6. Position within the broader dental challenge ecosystem

ToothFairy3 sits within a broader sequence of dental imaging challenges that progressively expand anatomical scope and supervision difficulty. An earlier ToothFairy2023 paper focused on inferior alveolar nerve canal segmentation under mixed dense and sparse labels and converted the mixed-supervision problem into a semi-supervised one through connectivity-based selective re-training, achieving DSC 0.7956 and HD95 4.4905 on the final test set and winning the competition (Liu et al., 2023). This predecessor benchmark already established the importance of topology-aware pseudo-label selection for thin connected structures.

Semi-supervised teeth segmentation benchmarks provide another line of development. The STS MICCAI 2023 Challenge introduced semi-supervised tooth segmentation in both 2D panoramic X-rays and 3D CBCT, with only 12 labeled plus 300 unlabeled CBCT volumes in the final round, and highlighted multi-stage nnU-Net-centered pipelines, pseudo-label filtering, and frequency-domain augmentation as strong 3D strategies (Wang et al., 2024). The MICCAI STS 2024 Challenge then formalized semi-supervised instance-level tooth segmentation in panoramic X-ray and CBCT images, reporting that the 3D CBCT winner improved instance DSC from 30.80% for a fully supervised nnU-Net baseline to 92.15%, a gain of 61.35 points (Wang et al., 28 Nov 2025).

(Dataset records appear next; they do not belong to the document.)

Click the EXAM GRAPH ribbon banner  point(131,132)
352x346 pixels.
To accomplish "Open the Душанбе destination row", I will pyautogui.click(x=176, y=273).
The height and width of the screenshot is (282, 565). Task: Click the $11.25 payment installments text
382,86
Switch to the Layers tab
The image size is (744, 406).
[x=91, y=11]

The STSR 2025 Challenge extends this trajectory beyond whole-tooth segmentation to teeth and pulp canal segmentation and CBCT-IOS registration, explicitly emphasizing that root pulp canals are curvilinear, extremely narrow, and exhibit low contrast against surrounding dentin (Wang et al., 2 Dec 2025). Taken together, these benchmarks suggest a broader shift from single-structure segmentation toward semi-supervised, multi-structure, and workflow-level dental AI. ToothFairy3 occupies a central position in that progression because it couples a large 3D CBCT benchmark with small-structure difficulty, anatomy count expansion, and an interactive task.

The challenge also clarifies what is not ToothFairy3. Panoramic-image methods such as YOLOrtho for end-to-end tooth enumeration and disease detection, or BFFNet for boundary-focused 2D tooth segmentation, address adjacent problems but operate in different modalities and with different endpoints (Mei et al., 2023, Zhang et al., 2024). Their value lies in transferable ideas—attribute modeling, boundary emphasis, or anatomy-aware post-processing—not in direct benchmark comparability.

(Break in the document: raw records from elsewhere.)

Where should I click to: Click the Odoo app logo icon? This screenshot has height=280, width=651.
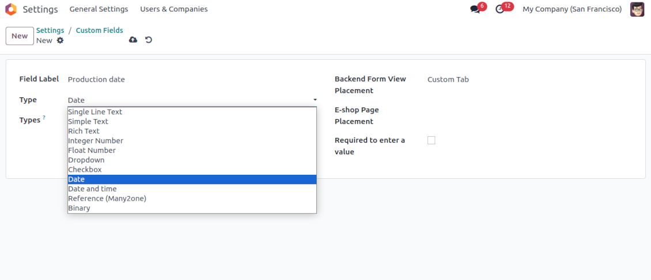11,9
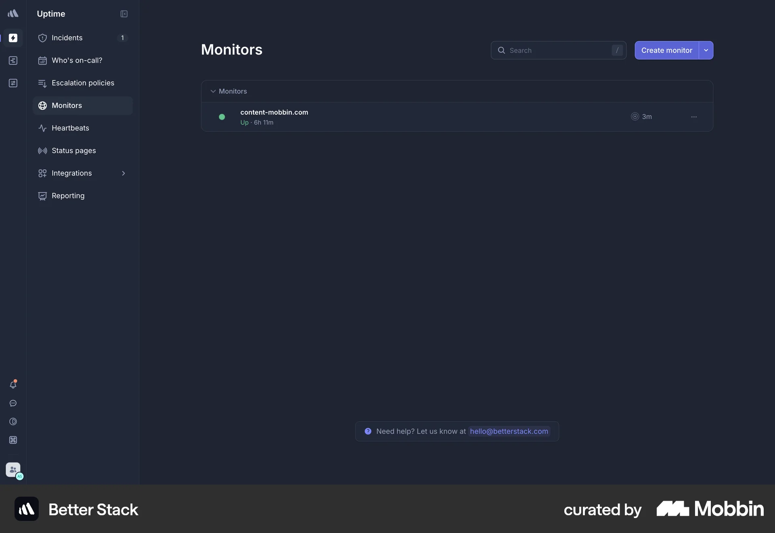775x533 pixels.
Task: Click the theme contrast toggle icon
Action: tap(13, 422)
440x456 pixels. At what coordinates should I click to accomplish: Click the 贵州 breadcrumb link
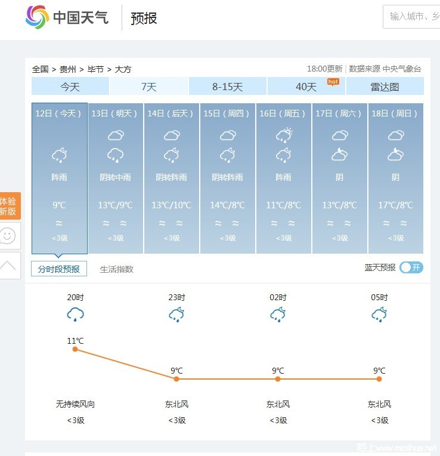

In this sense, ToothFairy3 functions as both a competition and a technical stress test for current 3D dental segmentation methodology. Its reported solutions show that strong performance requires explicit accommodation of severe class imbalance, anatomical symmetry, heterogeneous structure scales, and CBCT-specific artifact patterns, while its neighboring benchmarks indicate that future development is likely to move further toward semi-supervised learning, finer internal dental anatomy, and broader clinical workflow integration (LaBella et al., 18 Aug 2025, Tan et al., 15 Sep 2025, Wang et al., 2 Dec 2025).